For the next five years, the period covered by the fellowship, Guarino expects to take part in numerous online and in-person professional development experiences, as well as discussions and classroom visits with her colleagues in the program.

She is also enthusiastic about the financial benefits and already has plans for some of that support.

“I’ll be going to Columbia [University] for graduate school in the fall, and this will help me pay for that,” she said. “Thanks to this program, I can afford a good school like Columbia.”

As for classroom materials, Guarino said her school, like most public schools, has limited resources and can make good use of any additional money. Her school, South Bronx Preparatory, is in a low-income area, and the vast majority of its students are considered economically disadvantaged.

“My classroom needs so many things,” Guarino said, adding that she and other teachers routinely buy supplies with their own money.
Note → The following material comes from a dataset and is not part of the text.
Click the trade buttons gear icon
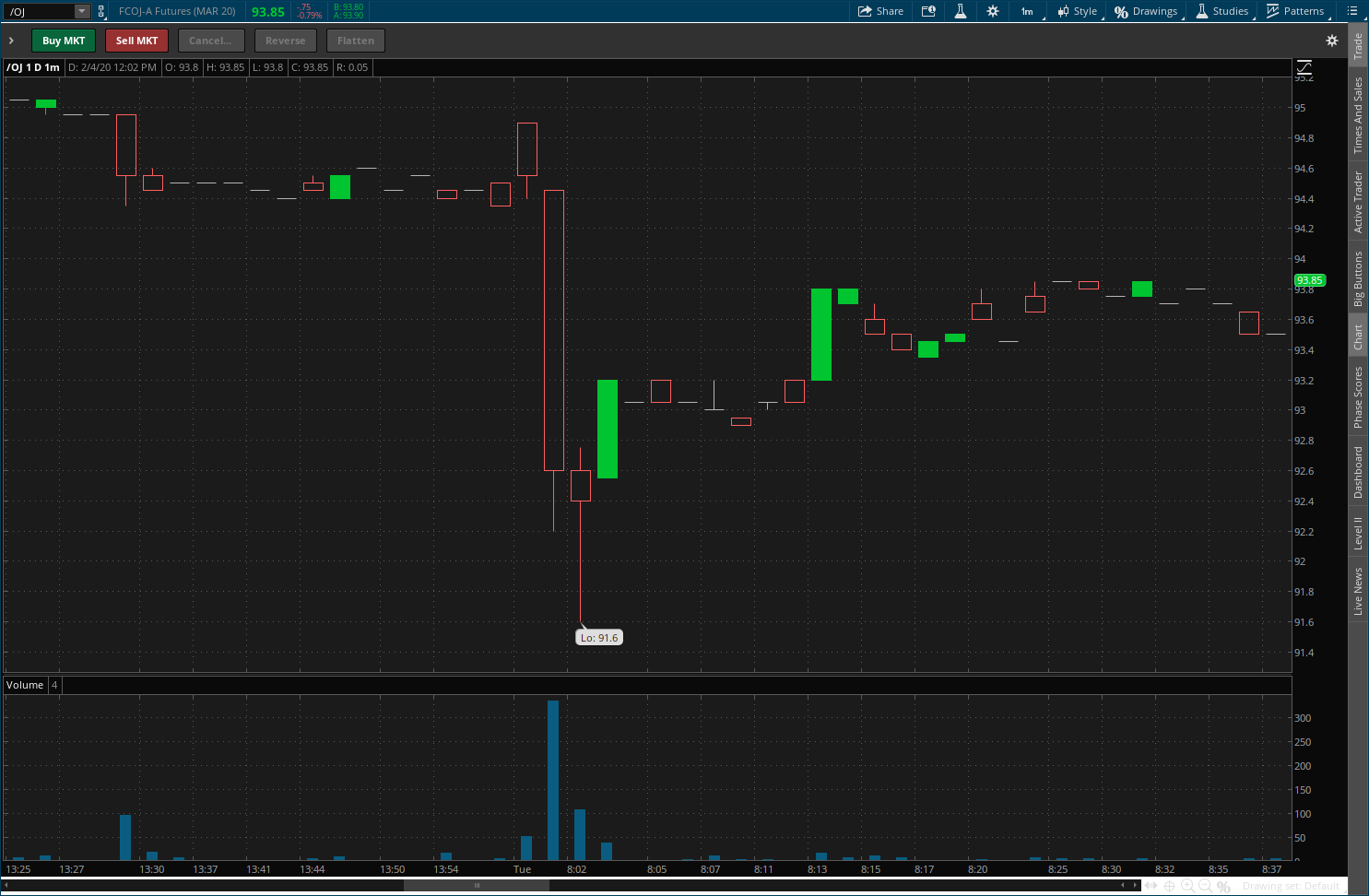 click(x=1331, y=41)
She’s already decided on her first purchase through the Knowles stipend — a document projector that will let her show her own and students’ work to the entire class during lessons.

Teaching math is a challenge, especially because so many students assume they’re bad at the subject and that they will find classes difficult and uninteresting, Guarino said. But that’s exactly what she likes about her job.

“I love math, and I love teaching math because it is a challenge,” she said. “I want to show my students that they can enjoy math and be good at it. It wouldn’t be fun to teach something that was easy.”

More about the Knowles fellowship

The Knowles Science Teaching Foundation, established in 1999, aims to increase the number of high-quality high school science and mathematics teachers in order to improve science, technology, engineering and math (STEM) education in the United States.

The Teaching Fellows Program, the foundation’s signature program, targets young teachers and empowers them to become leaders in strengthening the teaching profession.

The program also seeks to address the national problem of teachers who leave the profession before they develop expertise, and the gap in which children of color and children living in poverty are disproportionately taught by the least experienced teachers.